Consigna 1 — Resume el texto de lectura en dos oraciones.
Consigna 2 — Sigue escribiendo el texto de lectura a partir de su última oración.

Texto de lectura —
Últimos días de febrero y primeros de marzo de 2020. El mundo de ayer vivía sus estertores. Unos pocos lo anticipaban. Yo no.
Había vivido la epidemia de influenza de 2009 en desafiante ignorancia –nunca dejé de ir a trabajar, de asistir y convocar a juntas, de saludar de mano y de beso, y jamás usé un cubrebocas, que se me figuraba un artefacto absurdo–, tanto como para juzgar la restricción de actividades una extravagancia de las autoridades. Las pandemias me sonaban, como a la mayor parte de Occidente, a cosa superada y medievalosa.

Entradas incluidas —
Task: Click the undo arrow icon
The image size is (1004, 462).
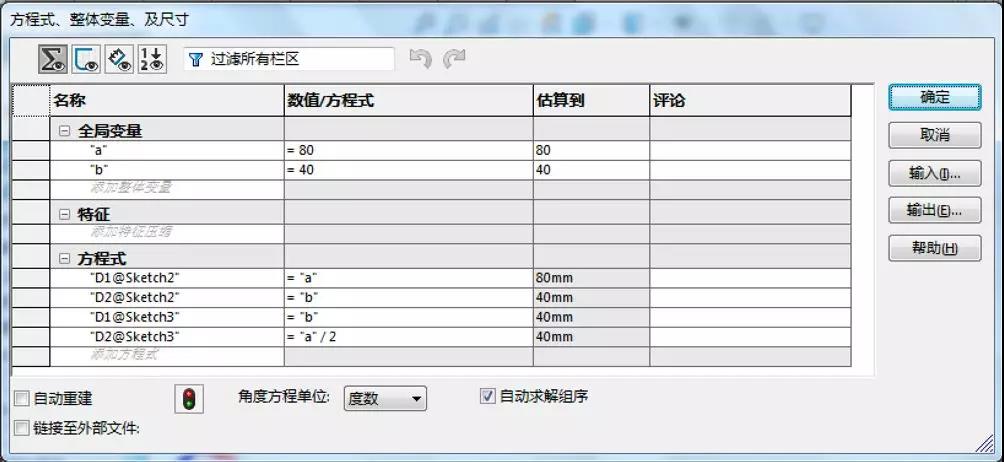Action: 421,60
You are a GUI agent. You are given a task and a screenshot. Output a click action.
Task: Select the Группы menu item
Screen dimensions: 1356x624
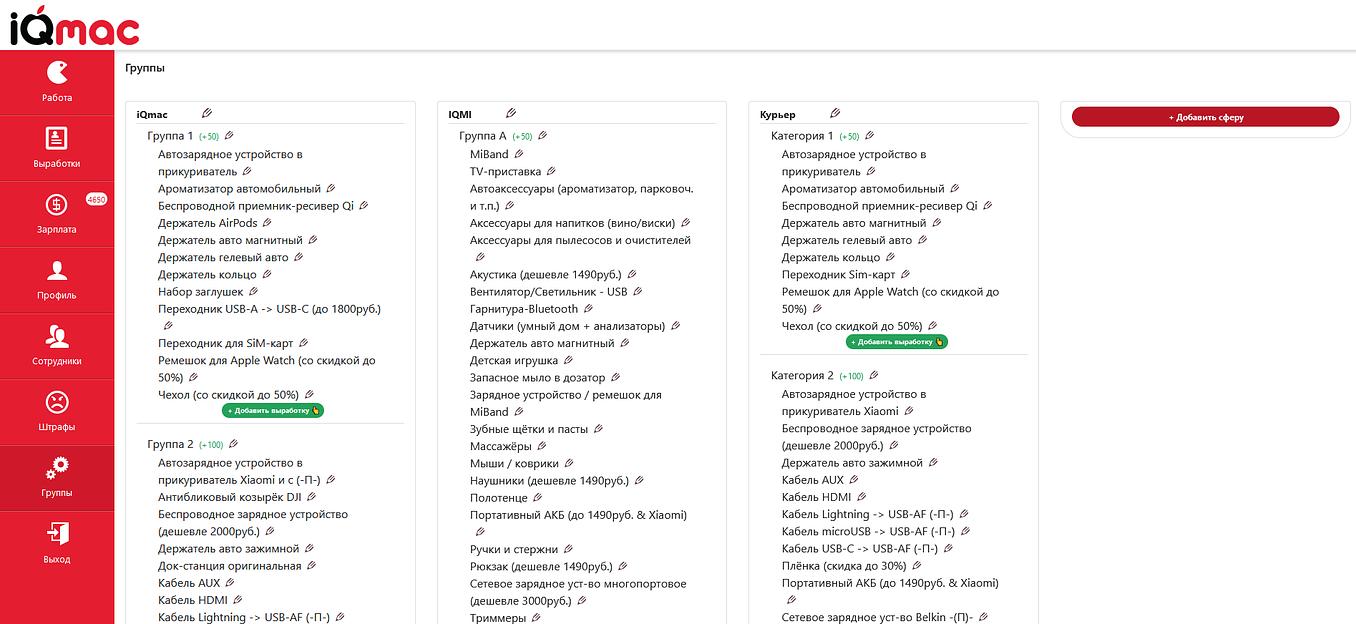(57, 478)
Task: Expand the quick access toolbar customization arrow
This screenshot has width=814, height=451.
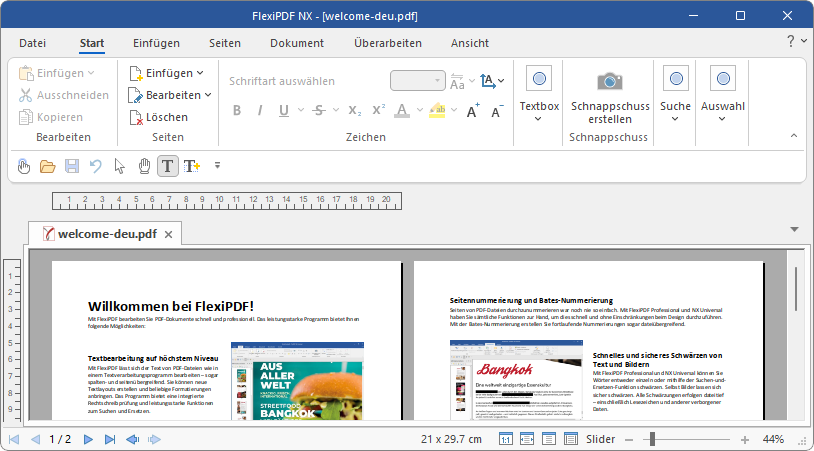Action: (x=217, y=165)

Tu respuesta 1 — A finales de febrero y principios de marzo de 2020, el mundo de ayer vivía sus estertores y solo unos pocos lo anticipaban, entre los que no estaba quien narra. Durante la epidemia de influenza de 2009 siguió yendo a trabajar y a juntas, saludando de mano y de beso y sin usar cubrebocas, veía la restricción de actividades como una extravagancia de las autoridades y, como gran parte de Occidente, pensaba en las pandemias como algo superado y medievaloso.

Tu respuesta 2 —
Reviso la agenda. El 18 de febrero de 2020 volaba ida y vuelta a Guadalajara. (Último viaje.) El 19 celebraba tres reuniones de trabajo al hilo en mi casa. El 25 daba una conferencia en la claustrofóbica –y a la sazón repleta– Sala Adamo Boari de Bellas Artes. A partir de marzo las citas empiezan a escasear pero todavía hay cierta actividad presencial. El primer Zoom está registrado el 13, y el 17 la última junta en una oficina, en la que recuerdo el primer saludo de codo y los últimos besos en la mejilla. Ese mismo día fue mi última visita a un restaurante. A partir del 18 (salvo citas médicas, veterinarias o –¡ay!– funerarias), todo han sido Zooms.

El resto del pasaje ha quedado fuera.